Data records
------------
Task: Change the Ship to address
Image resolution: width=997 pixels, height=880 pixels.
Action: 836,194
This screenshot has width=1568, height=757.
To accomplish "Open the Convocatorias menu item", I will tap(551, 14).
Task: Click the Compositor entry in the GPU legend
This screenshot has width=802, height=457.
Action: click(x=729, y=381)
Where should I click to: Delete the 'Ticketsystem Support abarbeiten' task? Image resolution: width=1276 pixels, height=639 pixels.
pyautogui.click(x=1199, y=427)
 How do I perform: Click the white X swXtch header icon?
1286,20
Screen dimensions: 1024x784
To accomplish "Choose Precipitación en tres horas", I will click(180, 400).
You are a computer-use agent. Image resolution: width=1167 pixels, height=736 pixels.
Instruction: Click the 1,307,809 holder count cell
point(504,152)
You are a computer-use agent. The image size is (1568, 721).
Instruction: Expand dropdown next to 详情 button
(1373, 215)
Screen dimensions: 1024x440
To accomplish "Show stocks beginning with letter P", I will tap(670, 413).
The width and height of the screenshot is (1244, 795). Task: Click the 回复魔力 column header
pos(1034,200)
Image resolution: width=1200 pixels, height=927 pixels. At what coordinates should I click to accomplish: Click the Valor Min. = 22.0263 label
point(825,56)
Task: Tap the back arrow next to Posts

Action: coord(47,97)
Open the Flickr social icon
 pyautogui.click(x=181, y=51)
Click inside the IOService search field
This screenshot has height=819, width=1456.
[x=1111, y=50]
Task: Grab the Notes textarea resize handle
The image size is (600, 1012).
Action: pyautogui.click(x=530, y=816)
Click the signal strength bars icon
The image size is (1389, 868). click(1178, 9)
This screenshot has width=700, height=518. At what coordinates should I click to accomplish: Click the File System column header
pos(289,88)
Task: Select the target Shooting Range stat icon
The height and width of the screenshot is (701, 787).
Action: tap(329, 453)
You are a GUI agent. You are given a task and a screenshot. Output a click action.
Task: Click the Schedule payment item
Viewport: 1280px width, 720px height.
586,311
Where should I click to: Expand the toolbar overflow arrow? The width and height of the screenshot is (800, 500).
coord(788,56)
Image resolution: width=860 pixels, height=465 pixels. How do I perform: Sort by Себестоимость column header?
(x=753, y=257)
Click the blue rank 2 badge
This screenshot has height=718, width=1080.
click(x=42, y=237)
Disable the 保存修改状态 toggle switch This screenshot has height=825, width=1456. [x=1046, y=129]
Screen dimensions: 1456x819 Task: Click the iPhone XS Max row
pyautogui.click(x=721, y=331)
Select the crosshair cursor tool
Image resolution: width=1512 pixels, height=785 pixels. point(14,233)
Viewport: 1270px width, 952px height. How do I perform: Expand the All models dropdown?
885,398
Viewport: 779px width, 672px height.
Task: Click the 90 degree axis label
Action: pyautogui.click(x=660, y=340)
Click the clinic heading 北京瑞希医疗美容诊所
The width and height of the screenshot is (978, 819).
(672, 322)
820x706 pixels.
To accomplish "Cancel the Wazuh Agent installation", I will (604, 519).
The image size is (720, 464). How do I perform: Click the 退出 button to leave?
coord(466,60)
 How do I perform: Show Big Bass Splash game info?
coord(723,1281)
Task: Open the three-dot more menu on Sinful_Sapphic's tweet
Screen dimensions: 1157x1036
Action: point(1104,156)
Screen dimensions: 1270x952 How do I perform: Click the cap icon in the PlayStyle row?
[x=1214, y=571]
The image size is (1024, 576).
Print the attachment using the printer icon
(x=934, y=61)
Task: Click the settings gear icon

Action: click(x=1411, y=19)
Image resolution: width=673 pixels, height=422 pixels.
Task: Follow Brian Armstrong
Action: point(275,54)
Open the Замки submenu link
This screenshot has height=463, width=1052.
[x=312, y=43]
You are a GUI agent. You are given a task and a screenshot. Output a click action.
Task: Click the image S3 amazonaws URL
------------
== YOUR INSTRUCTIONS ==
Rewrite all of the records above, putting "Display size" wherever "Screen dimensions" appears and leaving everything else unchanged.

== SOLUTION TO THIS PROBLEM ==
Task: Change the Ship to address
Image resolution: width=997 pixels, height=880 pixels.
Action: 836,194
This screenshot has width=1568, height=757.
To accomplish "Open the Convocatorias menu item", I will tap(551, 14).
Task: Click the Compositor entry in the GPU legend
This screenshot has width=802, height=457.
Action: click(x=729, y=381)
Where should I click to: Delete the 'Ticketsystem Support abarbeiten' task? Image resolution: width=1276 pixels, height=639 pixels.
pyautogui.click(x=1199, y=427)
 How do I perform: Click the white X swXtch header icon?
1286,20
Display size: 1024x784
To accomplish "Choose Precipitación en tres horas", I will click(180, 400).
You are a computer-use agent. Image resolution: width=1167 pixels, height=736 pixels.
Instruction: Click the 1,307,809 holder count cell
point(504,152)
You are a computer-use agent. The image size is (1568, 721).
Instruction: Expand dropdown next to 详情 button
(1373, 215)
Display size: 1024x440
To accomplish "Show stocks beginning with letter P", I will tap(670, 413).
The width and height of the screenshot is (1244, 795). Task: Click the 回复魔力 column header
pos(1034,200)
Image resolution: width=1200 pixels, height=927 pixels. At what coordinates should I click to accomplish: Click the Valor Min. = 22.0263 label
point(825,56)
Task: Tap the back arrow next to Posts

Action: coord(47,97)
Open the Flickr social icon
 pyautogui.click(x=181, y=51)
Click inside the IOService search field
This screenshot has height=819, width=1456.
[x=1111, y=50]
Task: Grab the Notes textarea resize handle
The image size is (600, 1012).
Action: pyautogui.click(x=530, y=816)
Click the signal strength bars icon
The image size is (1389, 868). click(1178, 9)
This screenshot has width=700, height=518. At what coordinates should I click to accomplish: Click the File System column header
pos(289,88)
Task: Select the target Shooting Range stat icon
The height and width of the screenshot is (701, 787).
Action: tap(329, 453)
You are a GUI agent. You are given a task and a screenshot. Output a click action.
Task: Click the Schedule payment item
Viewport: 1280px width, 720px height.
586,311
Where should I click to: Expand the toolbar overflow arrow? The width and height of the screenshot is (800, 500).
coord(788,56)
Image resolution: width=860 pixels, height=465 pixels. How do I perform: Sort by Себестоимость column header?
(x=753, y=257)
Click the blue rank 2 badge
This screenshot has height=718, width=1080.
click(x=42, y=237)
Disable the 保存修改状态 toggle switch This screenshot has height=825, width=1456. [x=1046, y=129]
Display size: 1456x819 Task: Click the iPhone XS Max row
pyautogui.click(x=721, y=331)
Select the crosshair cursor tool
Image resolution: width=1512 pixels, height=785 pixels. point(14,233)
Viewport: 1270px width, 952px height. How do I perform: Expand the All models dropdown?
885,398
Viewport: 779px width, 672px height.
Task: Click the 90 degree axis label
Action: pyautogui.click(x=660, y=340)
Click the clinic heading 北京瑞希医疗美容诊所
The width and height of the screenshot is (978, 819).
(672, 322)
820x706 pixels.
To accomplish "Cancel the Wazuh Agent installation", I will (604, 519).
The image size is (720, 464). How do I perform: Click the 退出 button to leave?
coord(466,60)
 How do I perform: Show Big Bass Splash game info?
coord(723,1281)
Task: Open the three-dot more menu on Sinful_Sapphic's tweet
Display size: 1157x1036
Action: point(1104,156)
Display size: 1270x952 How do I perform: Click the cap icon in the PlayStyle row?
[x=1214, y=571]
The image size is (1024, 576).
Print the attachment using the printer icon
(x=934, y=61)
Task: Click the settings gear icon

Action: click(x=1411, y=19)
Image resolution: width=673 pixels, height=422 pixels.
Task: Follow Brian Armstrong
Action: point(275,54)
Open the Замки submenu link
This screenshot has height=463, width=1052.
[x=312, y=43]
You are a GUI agent. You are given a task and a screenshot. Output a click action.
Task: Click the image S3 amazonaws URL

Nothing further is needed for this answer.